- [WHAT TO PRODUCE] Could you rewrite the records below as a Markdown table with two columns, Row and Record line, giving each non-blank line its own numbered row and leaving out blank lines?
----
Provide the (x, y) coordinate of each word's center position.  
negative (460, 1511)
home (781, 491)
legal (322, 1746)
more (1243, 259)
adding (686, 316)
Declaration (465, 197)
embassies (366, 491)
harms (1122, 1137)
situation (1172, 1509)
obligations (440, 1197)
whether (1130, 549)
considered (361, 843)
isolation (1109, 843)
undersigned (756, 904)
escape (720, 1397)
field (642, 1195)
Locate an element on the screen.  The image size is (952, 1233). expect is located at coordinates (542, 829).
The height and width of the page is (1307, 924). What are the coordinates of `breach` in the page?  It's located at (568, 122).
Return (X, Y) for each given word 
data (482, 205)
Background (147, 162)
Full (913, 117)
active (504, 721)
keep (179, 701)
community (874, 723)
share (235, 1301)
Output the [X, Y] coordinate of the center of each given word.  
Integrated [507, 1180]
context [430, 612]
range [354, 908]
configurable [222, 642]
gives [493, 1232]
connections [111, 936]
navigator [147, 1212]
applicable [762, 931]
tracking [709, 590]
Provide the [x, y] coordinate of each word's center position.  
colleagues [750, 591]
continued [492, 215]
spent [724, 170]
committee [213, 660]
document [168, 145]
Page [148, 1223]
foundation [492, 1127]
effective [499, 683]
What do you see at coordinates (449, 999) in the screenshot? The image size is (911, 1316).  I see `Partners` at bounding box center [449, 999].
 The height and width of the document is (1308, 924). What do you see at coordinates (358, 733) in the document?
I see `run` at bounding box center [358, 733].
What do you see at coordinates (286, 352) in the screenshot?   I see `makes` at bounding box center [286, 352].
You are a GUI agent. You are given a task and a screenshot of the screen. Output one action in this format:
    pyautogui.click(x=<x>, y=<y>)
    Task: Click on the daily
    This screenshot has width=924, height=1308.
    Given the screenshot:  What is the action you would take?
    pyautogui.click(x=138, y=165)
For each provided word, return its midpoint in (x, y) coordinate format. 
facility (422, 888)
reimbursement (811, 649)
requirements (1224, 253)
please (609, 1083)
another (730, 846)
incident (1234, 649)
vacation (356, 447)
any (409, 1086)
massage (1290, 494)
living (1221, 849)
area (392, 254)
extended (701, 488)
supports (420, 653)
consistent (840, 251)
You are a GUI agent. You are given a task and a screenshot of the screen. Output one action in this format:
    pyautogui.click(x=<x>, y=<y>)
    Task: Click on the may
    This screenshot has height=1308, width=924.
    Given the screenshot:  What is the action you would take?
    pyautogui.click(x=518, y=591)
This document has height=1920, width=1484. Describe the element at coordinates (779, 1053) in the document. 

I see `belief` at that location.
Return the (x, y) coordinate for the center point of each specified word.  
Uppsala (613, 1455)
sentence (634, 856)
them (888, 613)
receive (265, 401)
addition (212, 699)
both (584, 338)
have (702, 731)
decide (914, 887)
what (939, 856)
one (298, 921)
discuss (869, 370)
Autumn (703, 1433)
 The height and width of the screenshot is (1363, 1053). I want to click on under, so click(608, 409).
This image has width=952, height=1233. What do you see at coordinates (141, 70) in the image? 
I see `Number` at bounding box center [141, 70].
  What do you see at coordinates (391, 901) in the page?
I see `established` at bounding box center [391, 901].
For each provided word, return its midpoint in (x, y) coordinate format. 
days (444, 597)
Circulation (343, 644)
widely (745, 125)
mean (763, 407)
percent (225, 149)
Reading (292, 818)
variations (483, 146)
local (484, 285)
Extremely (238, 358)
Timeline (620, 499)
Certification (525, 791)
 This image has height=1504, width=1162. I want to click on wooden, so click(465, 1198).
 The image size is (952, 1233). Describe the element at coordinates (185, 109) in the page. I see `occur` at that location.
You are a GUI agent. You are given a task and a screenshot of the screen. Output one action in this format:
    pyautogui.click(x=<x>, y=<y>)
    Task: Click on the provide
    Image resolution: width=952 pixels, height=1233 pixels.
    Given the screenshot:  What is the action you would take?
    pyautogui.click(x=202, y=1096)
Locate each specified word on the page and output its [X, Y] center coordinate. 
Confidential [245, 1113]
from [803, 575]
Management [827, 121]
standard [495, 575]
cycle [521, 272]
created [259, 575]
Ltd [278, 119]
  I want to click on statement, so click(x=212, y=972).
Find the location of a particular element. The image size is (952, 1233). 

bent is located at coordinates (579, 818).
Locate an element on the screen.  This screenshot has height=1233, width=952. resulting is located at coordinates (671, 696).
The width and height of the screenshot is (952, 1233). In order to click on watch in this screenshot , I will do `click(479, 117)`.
----
- [EXERCISE SOLUTION]
| Row | Record line |
|---|---|
| 1 | Provide the (x, y) coordinate of each word's center position.   |
| 2 | negative (460, 1511) |
| 3 | home (781, 491) |
| 4 | legal (322, 1746) |
| 5 | more (1243, 259) |
| 6 | adding (686, 316) |
| 7 | Declaration (465, 197) |
| 8 | embassies (366, 491) |
| 9 | harms (1122, 1137) |
| 10 | situation (1172, 1509) |
| 11 | obligations (440, 1197) |
| 12 | whether (1130, 549) |
| 13 | considered (361, 843) |
| 14 | isolation (1109, 843) |
| 15 | undersigned (756, 904) |
| 16 | escape (720, 1397) |
| 17 | field (642, 1195) |
| 18 | Locate an element on the screen.  The image size is (952, 1233). expect is located at coordinates (542, 829). |
| 19 | The height and width of the page is (1307, 924). What are the coordinates of `breach` in the page?  It's located at (568, 122). |
| 20 | Return (X, Y) for each given word  |
| 21 | data (482, 205) |
| 22 | Background (147, 162) |
| 23 | Full (913, 117) |
| 24 | active (504, 721) |
| 25 | keep (179, 701) |
| 26 | community (874, 723) |
| 27 | share (235, 1301) |
| 28 | Output the [X, Y] coordinate of the center of each given word.   |
| 29 | Integrated [507, 1180] |
| 30 | context [430, 612] |
| 31 | range [354, 908] |
| 32 | configurable [222, 642] |
| 33 | gives [493, 1232] |
| 34 | connections [111, 936] |
| 35 | navigator [147, 1212] |
| 36 | applicable [762, 931] |
| 37 | tracking [709, 590] |
| 38 | Provide the [x, y] coordinate of each word's center position.   |
| 39 | colleagues [750, 591] |
| 40 | continued [492, 215] |
| 41 | spent [724, 170] |
| 42 | committee [213, 660] |
| 43 | document [168, 145] |
| 44 | Page [148, 1223] |
| 45 | foundation [492, 1127] |
| 46 | effective [499, 683] |
| 47 | What do you see at coordinates (449, 999) in the screenshot? The image size is (911, 1316).  I see `Partners` at bounding box center [449, 999]. |
| 48 |  The height and width of the document is (1308, 924). What do you see at coordinates (358, 733) in the document? |
| 49 | I see `run` at bounding box center [358, 733]. |
| 50 | What do you see at coordinates (286, 352) in the screenshot?   I see `makes` at bounding box center [286, 352]. |
| 51 | You are a GUI agent. You are given a task and a screenshot of the screen. Output one action in this format: |
| 52 |     pyautogui.click(x=<x>, y=<y>) |
| 53 |     Task: Click on the daily |
| 54 |     This screenshot has width=924, height=1308. |
| 55 |     Given the screenshot:  What is the action you would take? |
| 56 |     pyautogui.click(x=138, y=165) |
| 57 | For each provided word, return its midpoint in (x, y) coordinate format.  |
| 58 | facility (422, 888) |
| 59 | reimbursement (811, 649) |
| 60 | requirements (1224, 253) |
| 61 | please (609, 1083) |
| 62 | another (730, 846) |
| 63 | incident (1234, 649) |
| 64 | vacation (356, 447) |
| 65 | any (409, 1086) |
| 66 | massage (1290, 494) |
| 67 | living (1221, 849) |
| 68 | area (392, 254) |
| 69 | extended (701, 488) |
| 70 | supports (420, 653) |
| 71 | consistent (840, 251) |
| 72 | You are a GUI agent. You are given a task and a screenshot of the screen. Output one action in this format: |
| 73 |     pyautogui.click(x=<x>, y=<y>) |
| 74 |     Task: Click on the may |
| 75 |     This screenshot has height=1308, width=924. |
| 76 |     Given the screenshot:  What is the action you would take? |
| 77 |     pyautogui.click(x=518, y=591) |
| 78 | This document has height=1920, width=1484. Describe the element at coordinates (779, 1053) in the document.  |
| 79 | I see `belief` at that location. |
| 80 | Return the (x, y) coordinate for the center point of each specified word.   |
| 81 | Uppsala (613, 1455) |
| 82 | sentence (634, 856) |
| 83 | them (888, 613) |
| 84 | receive (265, 401) |
| 85 | addition (212, 699) |
| 86 | both (584, 338) |
| 87 | have (702, 731) |
| 88 | decide (914, 887) |
| 89 | what (939, 856) |
| 90 | one (298, 921) |
| 91 | discuss (869, 370) |
| 92 | Autumn (703, 1433) |
| 93 |  The height and width of the screenshot is (1363, 1053). I want to click on under, so click(608, 409). |
| 94 | This image has width=952, height=1233. What do you see at coordinates (141, 70) in the image?  |
| 95 | I see `Number` at bounding box center [141, 70]. |
| 96 |   What do you see at coordinates (391, 901) in the page? |
| 97 | I see `established` at bounding box center [391, 901]. |
| 98 | For each provided word, return its midpoint in (x, y) coordinate format.  |
| 99 | days (444, 597) |
| 100 | Circulation (343, 644) |
| 101 | widely (745, 125) |
| 102 | mean (763, 407) |
| 103 | percent (225, 149) |
| 104 | Reading (292, 818) |
| 105 | variations (483, 146) |
| 106 | local (484, 285) |
| 107 | Extremely (238, 358) |
| 108 | Timeline (620, 499) |
| 109 | Certification (525, 791) |
| 110 |  This image has height=1504, width=1162. I want to click on wooden, so click(465, 1198). |
| 111 |  The image size is (952, 1233). Describe the element at coordinates (185, 109) in the page. I see `occur` at that location. |
| 112 | You are a GUI agent. You are given a task and a screenshot of the screen. Output one action in this format: |
| 113 |     pyautogui.click(x=<x>, y=<y>) |
| 114 |     Task: Click on the provide |
| 115 |     Image resolution: width=952 pixels, height=1233 pixels. |
| 116 |     Given the screenshot:  What is the action you would take? |
| 117 |     pyautogui.click(x=202, y=1096) |
| 118 | Locate each specified word on the page and output its [X, Y] center coordinate.  |
| 119 | Confidential [245, 1113] |
| 120 | from [803, 575] |
| 121 | Management [827, 121] |
| 122 | standard [495, 575] |
| 123 | cycle [521, 272] |
| 124 | created [259, 575] |
| 125 | Ltd [278, 119] |
| 126 |   I want to click on statement, so click(x=212, y=972). |
| 127 | Find the location of a particular element. The image size is (952, 1233).  |
| 128 | bent is located at coordinates (579, 818). |
| 129 | Locate an element on the screen.  This screenshot has height=1233, width=952. resulting is located at coordinates (671, 696). |
| 130 | The width and height of the screenshot is (952, 1233). In order to click on watch in this screenshot , I will do `click(479, 117)`. |